The father swept his hat from his head and bent down in the saddle, and gazed yearningly into the sleeping child's cherubic face. Then he reached lower and kissed the pretty forehead tenderly.
"She'll be getting big when I see her again," he said, in a voice that was not quite steady.
Then a passionate light flooded his eyes as he looked into the face of his girl wife.
"For God's sake care for her, Nita," he cried. "She's ours—and she's all we've got. Here, kiss me, dear. I can't stop another moment, or—or I'll make a fool of myself."
The girl turned her face up and the man's passionate kisses were given across the small atom which was the pledge of their early love. Then Steve straightened up in the saddle and replaced his hat. A moment later he had vanished within the woods through which he must pass on his way to Ian Ross and his wife, to whom he desired to convey his final word of thanks.
Nita stood silent, dry-eyed gazing after him. He was gone, and she knew she would not see him again for two years.
The woodland shadows were lengthening.
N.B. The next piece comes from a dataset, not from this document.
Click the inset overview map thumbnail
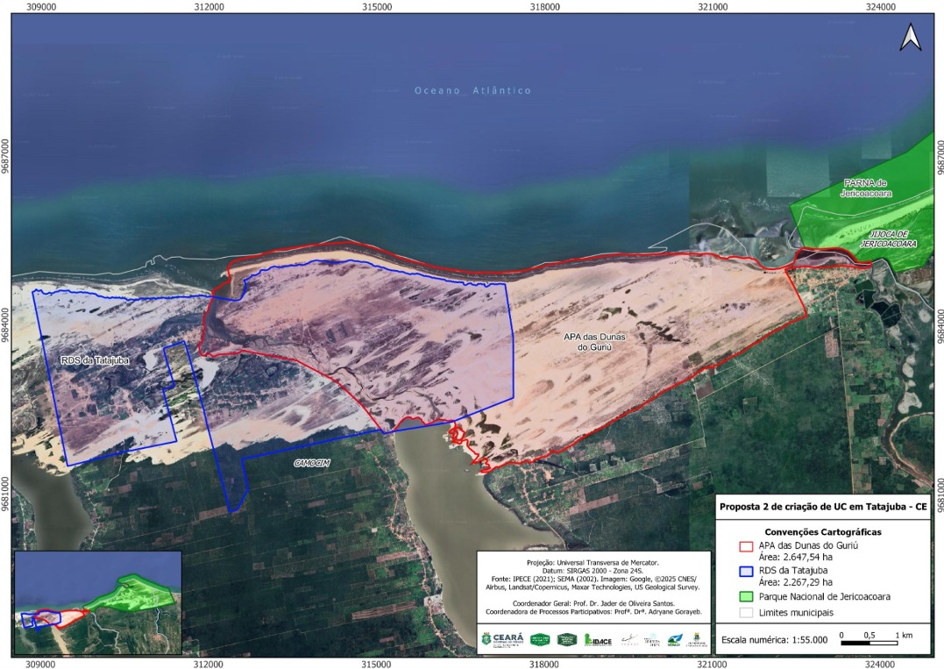 click(97, 603)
The delicate green of the trees had lost something of its brightness. Already the distance was taking on that softened hue which denotes the dying efforts of daylight.
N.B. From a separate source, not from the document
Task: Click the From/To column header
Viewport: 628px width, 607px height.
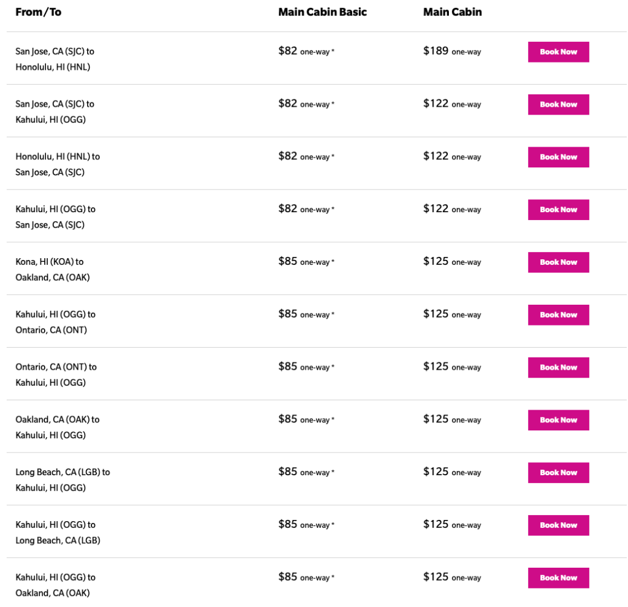Action: point(38,12)
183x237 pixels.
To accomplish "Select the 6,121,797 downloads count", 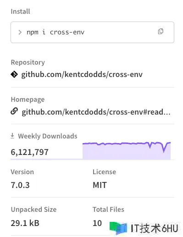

Nita was passing rapidly over the footpath which would take her to her new home. She was alone with her child in her arms, and carrying a small bundle. Her violet eyes were widely serious, the pallor of her pretty cheeks was unchanged. But whatever the emotions that inspired these things she lacked all those outward signs of feeling which few women, under similar circumstances, could have resisted. There were no tears. Yet her brows were puckered threateningly. She was absorbed, deeply absorbed, but it was hardly with the absorption of blind grief.
She paused abruptly. The startled look in her eyes displayed real apprehension. The sound of someone or something moving in the low-growing scrub beside her had stirred her to a physical fear of woodland solitudes she had never been able to conquer.